Et ceci nous amène au 9 mai 1950, à l’histoire derrière cet homme qui a prononcé ce discours, Robert Schuman. Jean Monnet, qui était assis à sa droite durant la conférence de presse, était également très important pour ce projet. Nous devons aussi connaître des personnes comme Konrad Adenauer, Alcide De Gasperi, qui étaient aussi des personnes centrales pour ce processus. 

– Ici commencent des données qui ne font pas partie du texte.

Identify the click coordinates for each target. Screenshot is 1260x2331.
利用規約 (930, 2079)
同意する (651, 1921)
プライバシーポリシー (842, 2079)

Schuman était né à Luxembourg, non loin des frontières du Grand-Duché avec la France et l’Allemagne. En fait, la région qui est aujourd’hui française était occupée par les forces de Bismarck. C’est la raison pour laquelle le père de Schuman avait déménagé au Luxembourg, pour ne pas être sous les Allemands. Mais Schuman, lui-même, a été éduqué principalement en Allemagne. A la fin de la première Guerre mondiale, lorsque ces régions ont été rendues aux Français, Schuman décida de devenir Français. En réalité, il a dû changer de nationalité cinq fois durant sa vie. Il était un croyant très fervent, ayant même considéré devenir moine. Cependant, d’autres amis l’encouragèrent en lui disant : « Non ! La prochaine génération de saints portera des costumes cravates. » Robert Schuman se retrouva donc élu au Parlement français. 

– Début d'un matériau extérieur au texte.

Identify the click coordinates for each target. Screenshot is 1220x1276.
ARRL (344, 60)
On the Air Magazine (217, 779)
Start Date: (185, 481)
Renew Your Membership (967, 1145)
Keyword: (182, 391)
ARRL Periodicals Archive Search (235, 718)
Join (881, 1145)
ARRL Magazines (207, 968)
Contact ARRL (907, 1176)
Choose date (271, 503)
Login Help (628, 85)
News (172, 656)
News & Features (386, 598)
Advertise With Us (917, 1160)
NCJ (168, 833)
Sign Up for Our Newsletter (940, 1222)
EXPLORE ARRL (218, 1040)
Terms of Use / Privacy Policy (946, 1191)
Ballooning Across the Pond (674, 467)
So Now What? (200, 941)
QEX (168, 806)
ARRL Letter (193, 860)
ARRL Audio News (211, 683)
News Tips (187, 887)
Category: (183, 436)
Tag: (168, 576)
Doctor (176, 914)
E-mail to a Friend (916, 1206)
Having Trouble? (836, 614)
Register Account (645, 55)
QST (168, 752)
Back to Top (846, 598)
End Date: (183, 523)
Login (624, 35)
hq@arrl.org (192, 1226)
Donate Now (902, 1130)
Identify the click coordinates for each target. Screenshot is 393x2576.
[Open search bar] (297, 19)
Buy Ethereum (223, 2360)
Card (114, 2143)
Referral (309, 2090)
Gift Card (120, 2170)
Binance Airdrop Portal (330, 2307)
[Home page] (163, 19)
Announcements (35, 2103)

Il a été le premier député à être arrêté par la Gestapo, après l’invasion allemande de la France, parce qu’il était une menace pour eux, étant un homme de grande réputation et d’intégrité. Il fut placé en isolement cellulaire pendant sept mois. Etant un homme de prière, il savait ce qu’il devait faire de cet isolement. Récemment, j’ai pu parler avec un journaliste avec qui il avait travaillé. Il m’expliqua qu’il avait vu les lettres que Robert Schuman avait envoyé en contrebande aux combattants clandestins en France pour leurs dire : « Nous, les Français, aurons besoin d’apprendre à aimer et à pardonner les Allemands pour reconstruire l’Europe après la guerre. » Ceci montre la stature de cet homme durant son emprisonnement. Il parlait du besoin d’amour et de pardon après la guerre. Il a ensuite réussi à s’évader et à atteindre la France libre, où il a du passer dans la clandestinité lorsque les Allemands ont finalement occupé le sud libre. C’est là qu’il a eu le temps de penser à comment reconstruire l’Europe après la guerre.

Il a réalisé qu’il fallait un nouveau cadre de pensée. Un nouvel ordre était nécessaire. L’ancien ordre avait duré jusqu’au Traité de Westphalie à Münster en 1648, après la Guerre de Trente ans et la Guerre des Quatre-Vingts ans. C’est alors que le nouvel ordre d’états-nations fut mis en place. Ce système d’alliances rivales avait porté à plusieurs guerres avec la France et l’Allemagne se battant comme des chats de gouttières au cœur de tout ça. 

Schuman considérait que la démocratie venait des enseignements de Christ : le principe d’égalité, la pratique de l’amour fraternel, la liberté individuelle et le respect pour les droits de l’individu. Il disait : « La démocratie sera chrétienne ou elle ne sera pas. Une démocratie antichrétienne sera une parodie qui sombrera dans la tyrannie ou dans l’anarchie. » Des citations de ce genre sont plutôt politiquement incorrectes dans notre monde occidental d’aujourd’hui. Mais c’était le cœur de la compréhension de Schuman de ce qu’il devait se produire en Europe. 

Aimer son prochain comme soi-même était un principe démocratique, lequel appliqué aux nations, signifiait être préparé à servir et à aimer les peuples voisins. Qu’est-ce que cela signifiait en politique internationale, en particulier pour les Français et les Allemands ? Si le Christianisme enseignait que nous étions enfants du même Dieu, malgré la race, la couleur, le statut social ou la profession, alors les états aussi devaient être traités comme étant égaux. La loi universelle de l’amour et de la charité faisait de tout homme notre prochain, continuait-il. Même les relations sociales dans le monde chrétien ont été basées sur ceci depuis lors. 

Appliqués à la communauté des peuples, le pardon et la réconciliation, même avec ceux qui sont actuellement nos ennemis, étaient des impératifs chrétiens. La vision européenne et l’histoire européenne étaient profondément enracinée dans l’histoire chrétienne, croyait-il. Si nous nous coupons de ces racines, nous nous coupons de ces fondations d’égalité, de dignité humaine, de tolérance et de compassion. Donc, sa vision pour l’Europe était qu’il fallait une communauté de peuples profondément enracinée dans les valeurs chrétiennes.